== WORK TO COMPLETE ==
Reproduce the lines of the items below, from the line that contains "Task: Click the '1 этаж' heading" through the line that contains "Action: pyautogui.click(x=190, y=642)", both lines included.

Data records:
....
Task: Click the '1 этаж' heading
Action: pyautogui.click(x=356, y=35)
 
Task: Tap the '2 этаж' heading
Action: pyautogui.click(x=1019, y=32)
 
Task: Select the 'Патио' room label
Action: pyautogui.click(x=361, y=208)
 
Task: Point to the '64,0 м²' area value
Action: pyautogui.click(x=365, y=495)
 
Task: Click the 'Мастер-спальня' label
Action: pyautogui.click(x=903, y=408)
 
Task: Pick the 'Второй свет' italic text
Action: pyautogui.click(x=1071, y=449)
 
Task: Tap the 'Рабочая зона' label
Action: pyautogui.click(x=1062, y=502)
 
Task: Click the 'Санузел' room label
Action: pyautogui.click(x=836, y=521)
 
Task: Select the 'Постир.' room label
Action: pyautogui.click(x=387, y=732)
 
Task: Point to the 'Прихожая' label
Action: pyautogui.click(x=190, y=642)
....
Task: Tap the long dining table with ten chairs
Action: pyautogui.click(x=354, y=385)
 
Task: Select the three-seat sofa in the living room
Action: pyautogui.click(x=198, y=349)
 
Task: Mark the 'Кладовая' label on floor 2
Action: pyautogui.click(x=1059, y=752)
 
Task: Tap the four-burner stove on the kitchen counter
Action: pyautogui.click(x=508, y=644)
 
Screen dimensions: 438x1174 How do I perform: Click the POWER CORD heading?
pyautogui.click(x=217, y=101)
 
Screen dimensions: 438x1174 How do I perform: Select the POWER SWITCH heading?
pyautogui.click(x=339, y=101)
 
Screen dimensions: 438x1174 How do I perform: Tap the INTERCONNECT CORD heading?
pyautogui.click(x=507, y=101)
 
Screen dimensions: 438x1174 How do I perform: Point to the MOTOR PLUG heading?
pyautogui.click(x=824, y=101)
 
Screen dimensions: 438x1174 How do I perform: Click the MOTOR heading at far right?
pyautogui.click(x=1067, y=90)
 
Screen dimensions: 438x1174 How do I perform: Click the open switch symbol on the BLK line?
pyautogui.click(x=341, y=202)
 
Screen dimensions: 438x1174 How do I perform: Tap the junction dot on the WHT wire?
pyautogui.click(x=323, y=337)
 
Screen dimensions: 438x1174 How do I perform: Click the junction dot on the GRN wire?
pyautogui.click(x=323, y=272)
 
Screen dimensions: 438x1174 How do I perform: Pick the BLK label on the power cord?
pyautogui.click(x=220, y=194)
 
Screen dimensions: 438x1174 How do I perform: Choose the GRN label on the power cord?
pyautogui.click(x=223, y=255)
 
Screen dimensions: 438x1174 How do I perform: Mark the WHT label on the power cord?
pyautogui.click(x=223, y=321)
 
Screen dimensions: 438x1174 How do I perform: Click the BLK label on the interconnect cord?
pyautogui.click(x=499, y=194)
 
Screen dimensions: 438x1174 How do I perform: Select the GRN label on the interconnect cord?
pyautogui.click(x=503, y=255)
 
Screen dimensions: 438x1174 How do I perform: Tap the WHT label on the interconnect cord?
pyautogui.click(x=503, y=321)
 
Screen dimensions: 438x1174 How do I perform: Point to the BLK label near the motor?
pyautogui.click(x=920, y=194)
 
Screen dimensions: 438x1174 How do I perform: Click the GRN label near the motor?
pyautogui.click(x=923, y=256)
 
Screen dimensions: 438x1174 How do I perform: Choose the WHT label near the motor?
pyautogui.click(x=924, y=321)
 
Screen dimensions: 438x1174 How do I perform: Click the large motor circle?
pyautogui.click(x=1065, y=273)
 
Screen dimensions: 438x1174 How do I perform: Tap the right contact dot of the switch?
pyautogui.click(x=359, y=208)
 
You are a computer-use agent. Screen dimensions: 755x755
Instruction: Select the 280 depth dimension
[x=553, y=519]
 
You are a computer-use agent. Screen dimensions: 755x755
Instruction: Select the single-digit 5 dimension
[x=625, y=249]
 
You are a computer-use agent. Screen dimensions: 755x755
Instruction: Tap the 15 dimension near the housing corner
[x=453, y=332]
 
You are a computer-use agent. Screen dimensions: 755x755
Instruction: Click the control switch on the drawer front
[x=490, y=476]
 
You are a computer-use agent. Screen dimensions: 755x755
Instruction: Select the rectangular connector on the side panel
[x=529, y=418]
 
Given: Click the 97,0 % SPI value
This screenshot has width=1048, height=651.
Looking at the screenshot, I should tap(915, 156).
....
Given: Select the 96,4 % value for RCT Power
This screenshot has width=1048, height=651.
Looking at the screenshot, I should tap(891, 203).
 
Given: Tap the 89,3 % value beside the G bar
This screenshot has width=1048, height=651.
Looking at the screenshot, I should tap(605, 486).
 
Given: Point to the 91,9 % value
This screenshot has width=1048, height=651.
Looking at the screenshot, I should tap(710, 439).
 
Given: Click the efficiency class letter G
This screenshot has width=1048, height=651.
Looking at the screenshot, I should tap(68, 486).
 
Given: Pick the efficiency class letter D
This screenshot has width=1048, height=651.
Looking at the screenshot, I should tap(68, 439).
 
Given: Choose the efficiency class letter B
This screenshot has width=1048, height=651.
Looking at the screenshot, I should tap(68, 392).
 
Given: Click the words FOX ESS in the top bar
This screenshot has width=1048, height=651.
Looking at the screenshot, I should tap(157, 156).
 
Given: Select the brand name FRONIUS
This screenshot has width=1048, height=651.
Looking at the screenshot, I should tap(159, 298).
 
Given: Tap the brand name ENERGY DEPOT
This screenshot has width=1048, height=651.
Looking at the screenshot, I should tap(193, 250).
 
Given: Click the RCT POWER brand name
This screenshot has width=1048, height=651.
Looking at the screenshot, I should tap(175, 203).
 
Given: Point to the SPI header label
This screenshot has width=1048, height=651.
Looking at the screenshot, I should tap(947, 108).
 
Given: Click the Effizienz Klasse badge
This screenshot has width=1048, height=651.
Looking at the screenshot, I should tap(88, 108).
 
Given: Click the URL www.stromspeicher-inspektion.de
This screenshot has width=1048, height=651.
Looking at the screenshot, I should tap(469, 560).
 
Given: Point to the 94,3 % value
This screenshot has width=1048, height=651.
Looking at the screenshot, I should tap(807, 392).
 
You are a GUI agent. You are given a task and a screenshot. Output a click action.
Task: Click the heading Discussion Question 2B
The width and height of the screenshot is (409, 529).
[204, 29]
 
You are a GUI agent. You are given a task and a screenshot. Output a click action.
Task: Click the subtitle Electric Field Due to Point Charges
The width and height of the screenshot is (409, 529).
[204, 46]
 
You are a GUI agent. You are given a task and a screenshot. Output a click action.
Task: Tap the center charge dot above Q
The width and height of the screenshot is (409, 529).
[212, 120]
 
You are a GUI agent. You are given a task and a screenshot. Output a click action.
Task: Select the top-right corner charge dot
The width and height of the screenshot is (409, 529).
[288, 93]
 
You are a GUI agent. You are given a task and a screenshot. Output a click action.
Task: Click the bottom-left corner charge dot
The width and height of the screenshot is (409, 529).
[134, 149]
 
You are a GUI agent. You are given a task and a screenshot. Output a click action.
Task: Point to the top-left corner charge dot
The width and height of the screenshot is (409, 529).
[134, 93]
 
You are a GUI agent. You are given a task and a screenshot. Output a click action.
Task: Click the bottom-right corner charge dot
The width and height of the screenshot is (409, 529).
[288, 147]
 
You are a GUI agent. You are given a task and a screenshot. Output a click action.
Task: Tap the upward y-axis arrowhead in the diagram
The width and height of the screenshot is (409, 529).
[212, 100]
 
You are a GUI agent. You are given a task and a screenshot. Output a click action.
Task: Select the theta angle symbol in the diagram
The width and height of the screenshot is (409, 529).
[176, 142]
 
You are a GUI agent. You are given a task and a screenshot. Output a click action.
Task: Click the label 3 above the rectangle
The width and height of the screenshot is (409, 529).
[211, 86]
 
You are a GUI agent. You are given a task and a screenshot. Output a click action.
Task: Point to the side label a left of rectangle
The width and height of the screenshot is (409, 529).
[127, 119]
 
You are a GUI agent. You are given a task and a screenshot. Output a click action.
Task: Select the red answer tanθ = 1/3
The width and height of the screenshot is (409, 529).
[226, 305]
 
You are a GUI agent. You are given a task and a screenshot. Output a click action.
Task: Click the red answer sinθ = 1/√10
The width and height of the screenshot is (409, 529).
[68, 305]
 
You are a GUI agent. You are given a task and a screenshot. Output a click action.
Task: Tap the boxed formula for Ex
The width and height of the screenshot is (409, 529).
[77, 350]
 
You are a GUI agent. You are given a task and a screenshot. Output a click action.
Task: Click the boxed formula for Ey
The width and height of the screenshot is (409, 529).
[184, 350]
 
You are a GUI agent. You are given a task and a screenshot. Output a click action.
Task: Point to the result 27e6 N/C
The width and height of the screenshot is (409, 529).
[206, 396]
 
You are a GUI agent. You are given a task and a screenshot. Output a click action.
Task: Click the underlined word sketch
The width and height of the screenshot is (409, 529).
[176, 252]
....
== TASK SOLUTION ==
Task: Click the '1 этаж' heading
Action: pyautogui.click(x=356, y=35)
 
Task: Tap the '2 этаж' heading
Action: pyautogui.click(x=1019, y=32)
 
Task: Select the 'Патио' room label
Action: pyautogui.click(x=361, y=208)
 
Task: Point to the '64,0 м²' area value
Action: pyautogui.click(x=365, y=495)
 
Task: Click the 'Мастер-спальня' label
Action: pyautogui.click(x=903, y=408)
 
Task: Pick the 'Второй свет' italic text
Action: pyautogui.click(x=1071, y=449)
 
Task: Tap the 'Рабочая зона' label
Action: pyautogui.click(x=1062, y=502)
 
Task: Click the 'Санузел' room label
Action: pyautogui.click(x=836, y=521)
 
Task: Select the 'Постир.' room label
Action: pyautogui.click(x=387, y=732)
 
Task: Point to the 'Прихожая' label
Action: pyautogui.click(x=190, y=642)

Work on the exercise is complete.